Gutes tun und dabei Steuern sparen

steuererklaerungSpenden für gemeinnützige, mildtätige und kirchliche Zwecke sind in Deutschland selbstverständlich als Sonderausgaben absetzbar. Jährlich wird ein Sonderausgabenpauschbetrag in Höhe von 36 Euro (Alleinstehende) bzw. 72 Euro (zusammen veranlagte Ehegatten) bei der Ermittlung der Einkommens- und Lohnsteuer berücksichtigt. Sobald dieser Pauschbetrag überschritten ist, wirkt sich eine Spende steuermindernd für Sie aus.

Durch das Gesetz zur „Stärkung des bürgerschaftlichen Engagements“ wurden im Jahr 2007 die Steuergesetze im Bereich Spenden deutlich verbessert. Bis dahin lag die Höchstgrenze für den Spendenabzug für gemeinnützige Zwecke gerade einmal bei 5 Prozent; für wissenschaftliche und mildtätige Zwecke lag die Grenze bei 10 Prozent des Gesamtbetrages der Einkünfte. Die Höchstgrenze für den Spendenabzug wurde aber im Jahr 2007 vereinheitlicht und glücklicherweise auch erhöht. Sie beträgt seitdem 20 Prozent des Gesamtbetrages der Einkünfte. Sollte Ihre Spende die neue Höchstgrenze von 20 Prozent des Gesamtbetrages der Einkünfte übersteigen, ermöglicht es Ihnen die Neuregelung diese zeitlich unbegrenzt vorzutragen und in den Einkommensteuererklärungen der nächsten Jahre als Sonderausgabe zu nutzen.
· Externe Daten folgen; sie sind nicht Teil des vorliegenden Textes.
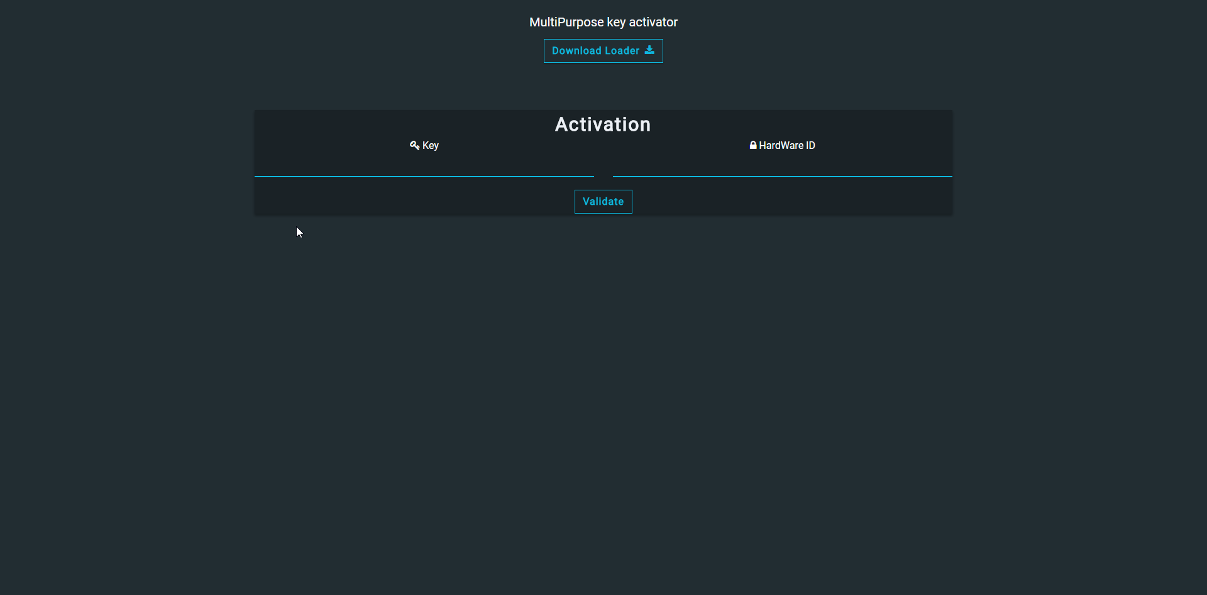Screen dimensions: 1207x595
Task: Click the Download Loader button
Action: click(x=603, y=51)
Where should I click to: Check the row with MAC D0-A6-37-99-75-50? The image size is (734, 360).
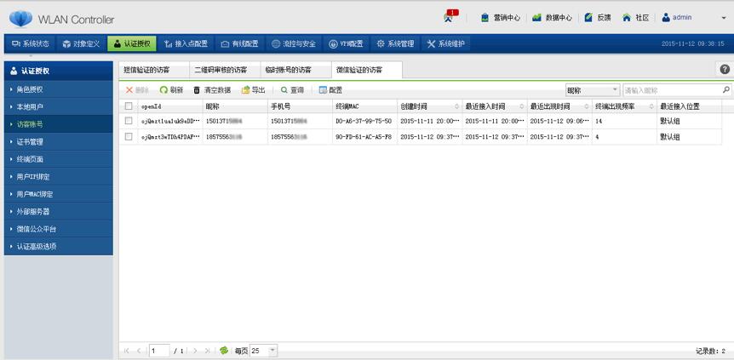pyautogui.click(x=129, y=121)
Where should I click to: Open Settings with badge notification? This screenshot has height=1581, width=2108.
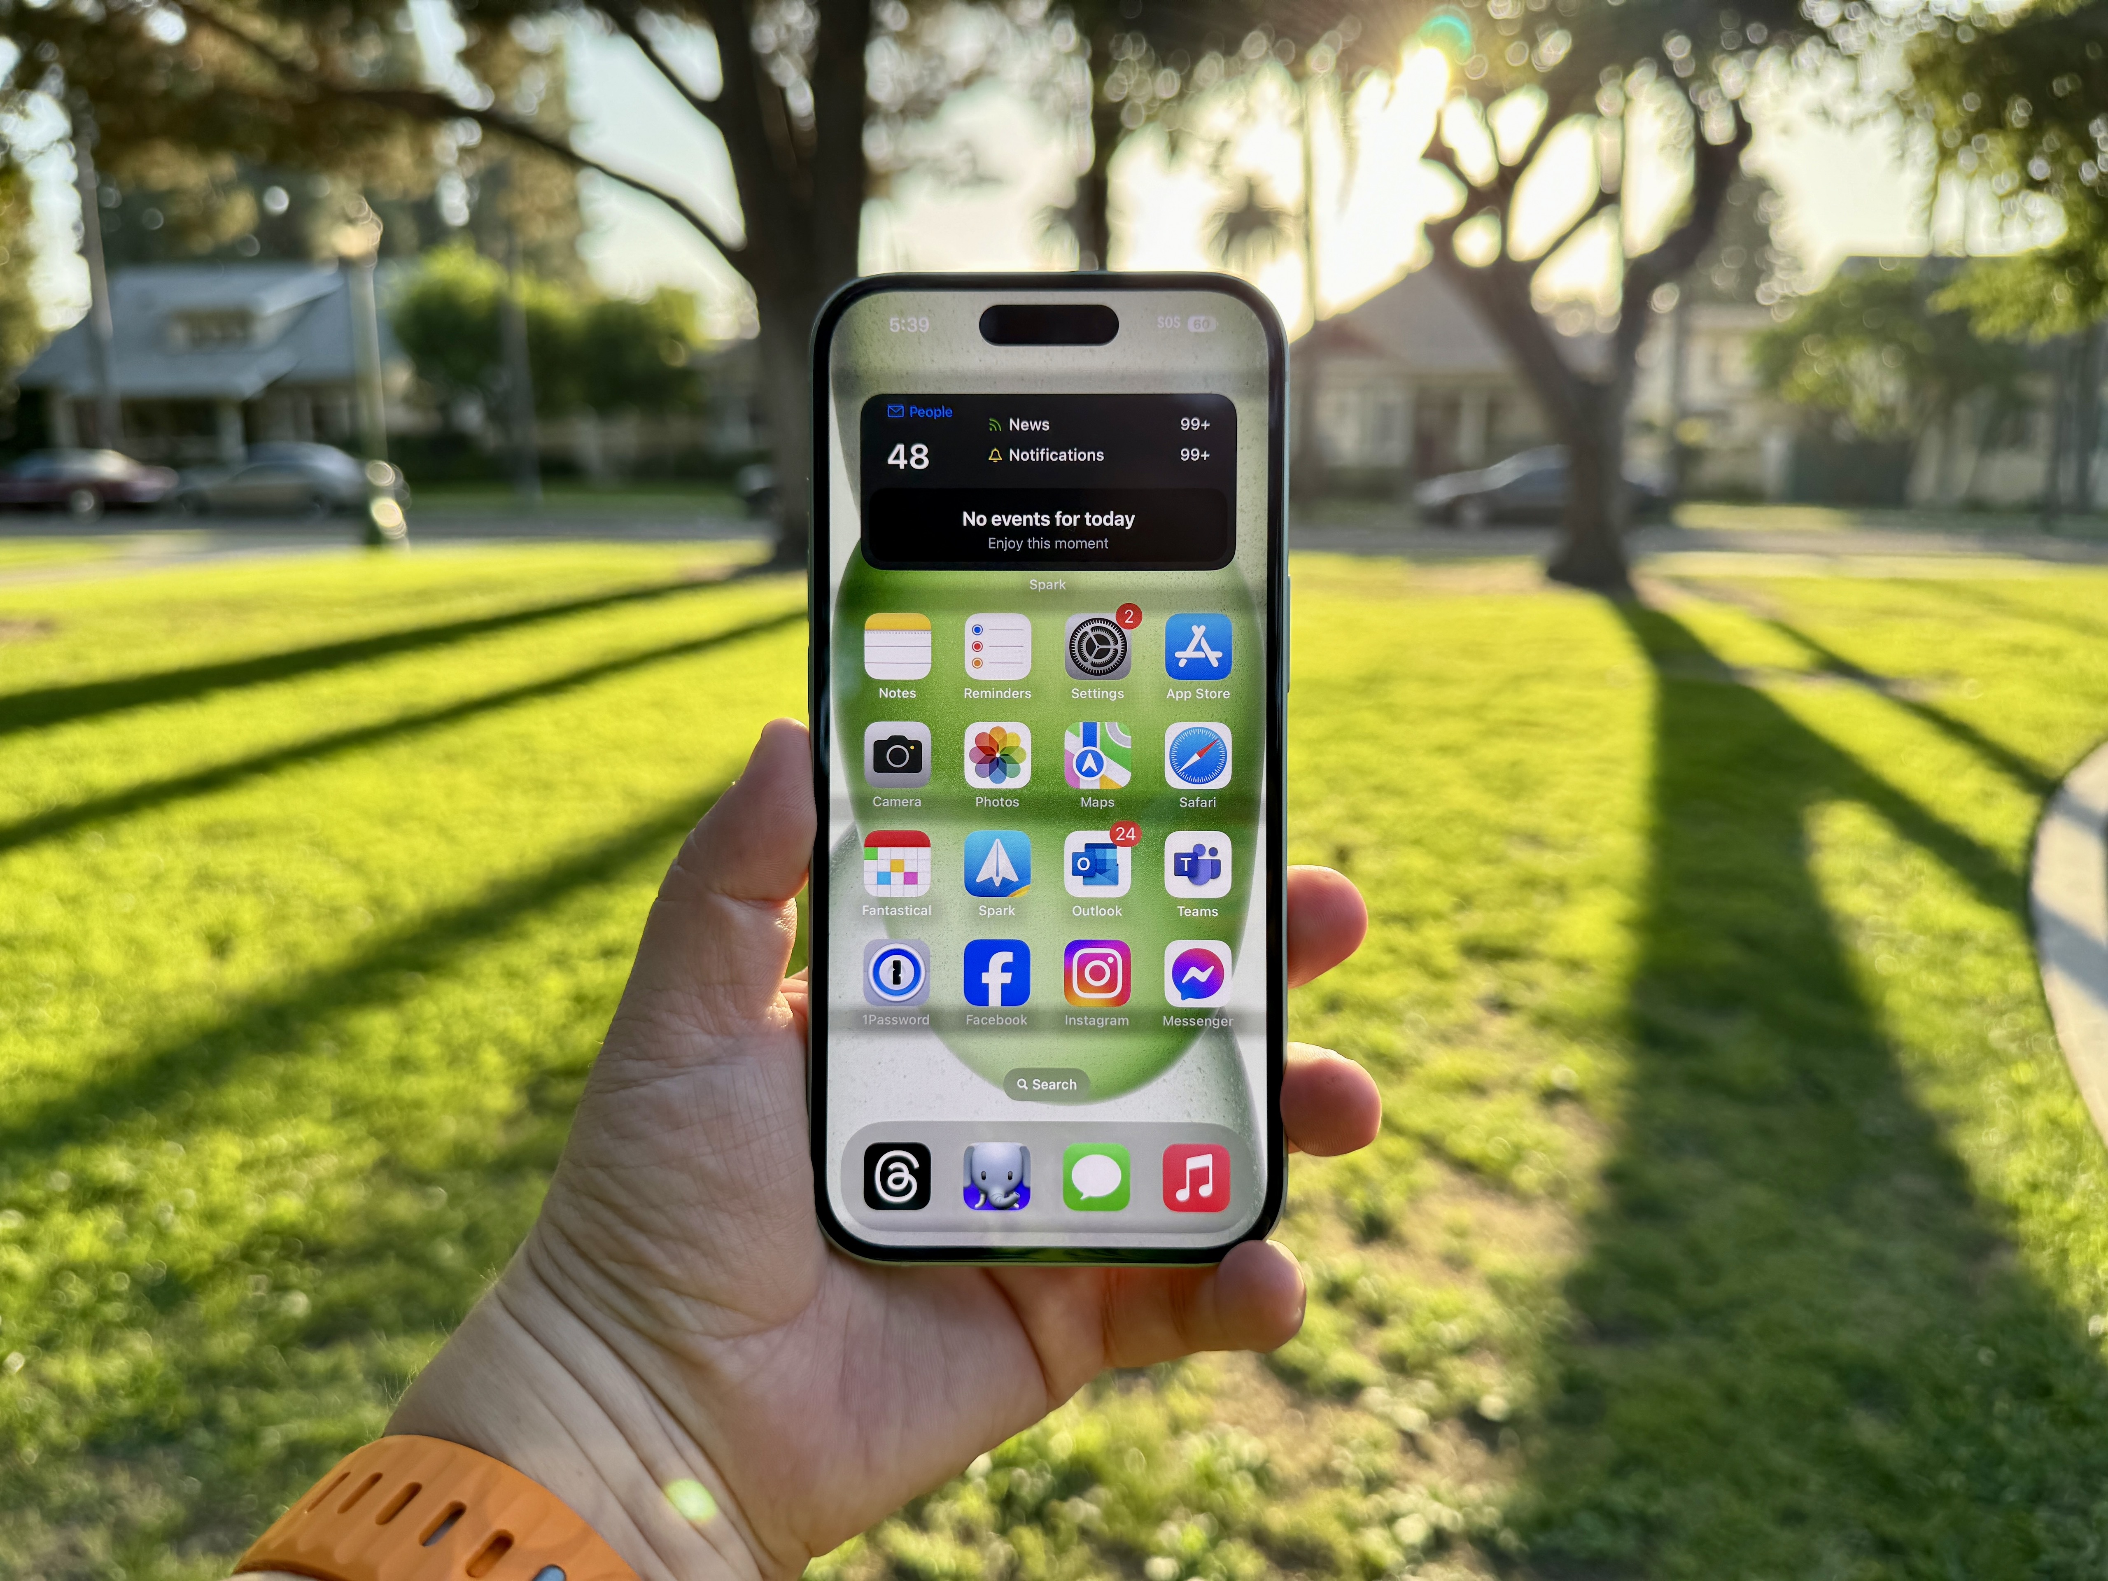[1096, 656]
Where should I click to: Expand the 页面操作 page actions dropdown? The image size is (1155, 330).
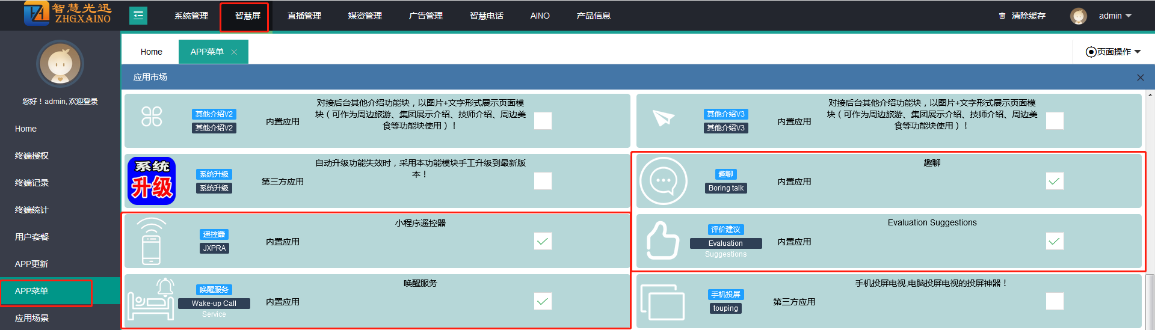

Sie sollten sich für Ihre getätigten Spenden zudem unbedingt eine Spendenquittung ausstellen lassen. Aber Vorsicht! Bei Spenden über 200 Euro ist eine von der steuerbegünstigten Organisation nach amtlichem Muster ausgestellte Zuwendungsbestätigung zwingend notwendig. Achten Sie außerdem darauf, dass die Hilfsorganisation, der Sie eine Spende zukommen lassen möchten, auch vom Finanzamt als gemeinnütziger Verein anerkannt ist.